» Written request:
In the forum thread about trails after a clear cut, which company is selling the 243 acres behind Summit Ridge to Herbrand Company?

» Passage provided:
○ ○ ○ ○
# Life after a clear cut............



## Summit Ridge Guy (Aug 16, 2010)

Do we have any examples of trail areas that got clear cut and the trail life afterwards. Is this what is going on at Tokul? I will be sharing the reason for my question soon. There will be another local trail area that will be clear cut later this summer. Currently it has some great trails. I have reached out to the land owner and they seem open to rebuilding the trails after the clear cut. But, trails without trees? How does that work?


----------



## Skookum (Jan 17, 2005)

Yes it's quite common, happens constantly on DNR land where mt. bikers ride. See Capitol Forest/Tiger Mt./Green Mt.

Also on Galbraith up North.

Obviously it changes the whole character of the trail, and there are new challenges that come with it. Typically what you're going to find is the tread will be more vulnerable since you don't have the canopy to minimize the volume of water, or allow for more shade for drying out.

And typically as the years roll by and the forest recovers, you have alot of work to do clearing out all the fast growing trees/bushes etc that sprout up aggressively until the big trees take back over in 40 or so years...


----------



## ferday (Jan 15, 2004)

One of the local favorites went from minor damage









To outright devastation. The flip side....the loggers cut some new trail which is more interesting than the old, and there are views now that weren't there before 









So far the new trail is holding up very well. Logging is a part of life here and it's best to focus on the positives, and to design the new trails properly to keep erosion etc at bay!


----------



## Summit Ridge Guy (Aug 16, 2010)

Thanks ferday. 

So, the scoop is the 243 acres behind Summit Ridge is owned by Plum Creek. There are some great fun flowy (gray) trails there. They are selling the land to Herbrand Company. They had their forester they hired contact me since I am the "Summit Ridge Guy" :thumbsup: and I also oversee the church property. I am meeting with the forester today to workout some logging operation logistics. Plum Creek was never interested in any kind of a landowner trail stewardship arrangement but I have already reached out to a guy at Herbrand and they may be open to that. (Pray and cross you fingers on that.)

I have personally never ridden or build trails in a clear cut area but I have to imagine it is way different that doing it in the woods.


----------



## GeePhroh (Jan 13, 2004)

Skookum said:


> Typically what you're going to find is the tread will be more vulnerable since you don't have the canopy to minimize the volume of water, or allow for more shade for drying out.
> 
> And typically as the years roll by and the forest recovers, you have alot of work to do clearing out all the fast growing trees/bushes etc that sprout up aggressively until the big trees take back over in 40 or so years...


+1

For those who remember the clearcut on Gun Range at Tokul East a few years ago, the scrubby vegetation very quickly took over, especially since the trim piles weren't removed.


----------



## HighFivenWhiteGuy (Apr 5, 2011)

Taylor mountain has sections of trail that were built after a clear cut. It definitely presents challenges but has advantages as well such as being able to get a good feel for the landscape you have to work with. With the exposure to sun and rain without the canopy as a buffer soil erosion can be a real problem. Also with the lack of trees there will be an explosion of weeds and brush, so clearing on a regular basis is a necessity.


----------



## bweide (Dec 27, 2004)
○ ○ ○ ○
» Recorded information:
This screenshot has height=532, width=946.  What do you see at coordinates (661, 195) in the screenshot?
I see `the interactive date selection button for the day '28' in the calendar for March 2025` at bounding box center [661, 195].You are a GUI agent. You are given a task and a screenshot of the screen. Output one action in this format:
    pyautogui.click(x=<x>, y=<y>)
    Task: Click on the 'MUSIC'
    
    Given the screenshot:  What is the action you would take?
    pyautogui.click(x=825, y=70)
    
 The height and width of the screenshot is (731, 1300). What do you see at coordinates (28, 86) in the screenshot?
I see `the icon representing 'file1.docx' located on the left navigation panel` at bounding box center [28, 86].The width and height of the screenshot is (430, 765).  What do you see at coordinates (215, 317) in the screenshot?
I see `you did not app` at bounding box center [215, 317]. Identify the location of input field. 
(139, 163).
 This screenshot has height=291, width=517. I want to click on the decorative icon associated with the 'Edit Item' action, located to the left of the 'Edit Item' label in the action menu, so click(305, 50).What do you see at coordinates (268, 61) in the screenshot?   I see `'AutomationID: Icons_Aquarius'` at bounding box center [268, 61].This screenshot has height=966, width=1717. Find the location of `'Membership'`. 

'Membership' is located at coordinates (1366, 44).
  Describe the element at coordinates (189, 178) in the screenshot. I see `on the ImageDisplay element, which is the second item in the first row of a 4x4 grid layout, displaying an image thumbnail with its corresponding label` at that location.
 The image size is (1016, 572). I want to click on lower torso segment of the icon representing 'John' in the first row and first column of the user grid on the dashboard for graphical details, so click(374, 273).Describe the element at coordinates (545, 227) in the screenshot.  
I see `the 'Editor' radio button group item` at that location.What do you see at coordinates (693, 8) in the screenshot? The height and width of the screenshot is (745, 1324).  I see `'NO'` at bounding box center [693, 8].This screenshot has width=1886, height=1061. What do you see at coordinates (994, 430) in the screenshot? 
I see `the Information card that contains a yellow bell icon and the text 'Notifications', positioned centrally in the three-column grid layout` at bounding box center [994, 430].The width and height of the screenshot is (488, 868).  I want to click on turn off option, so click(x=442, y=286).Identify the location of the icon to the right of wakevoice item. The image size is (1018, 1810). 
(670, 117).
○ ○ ○ ○
» The response:
Plum Creek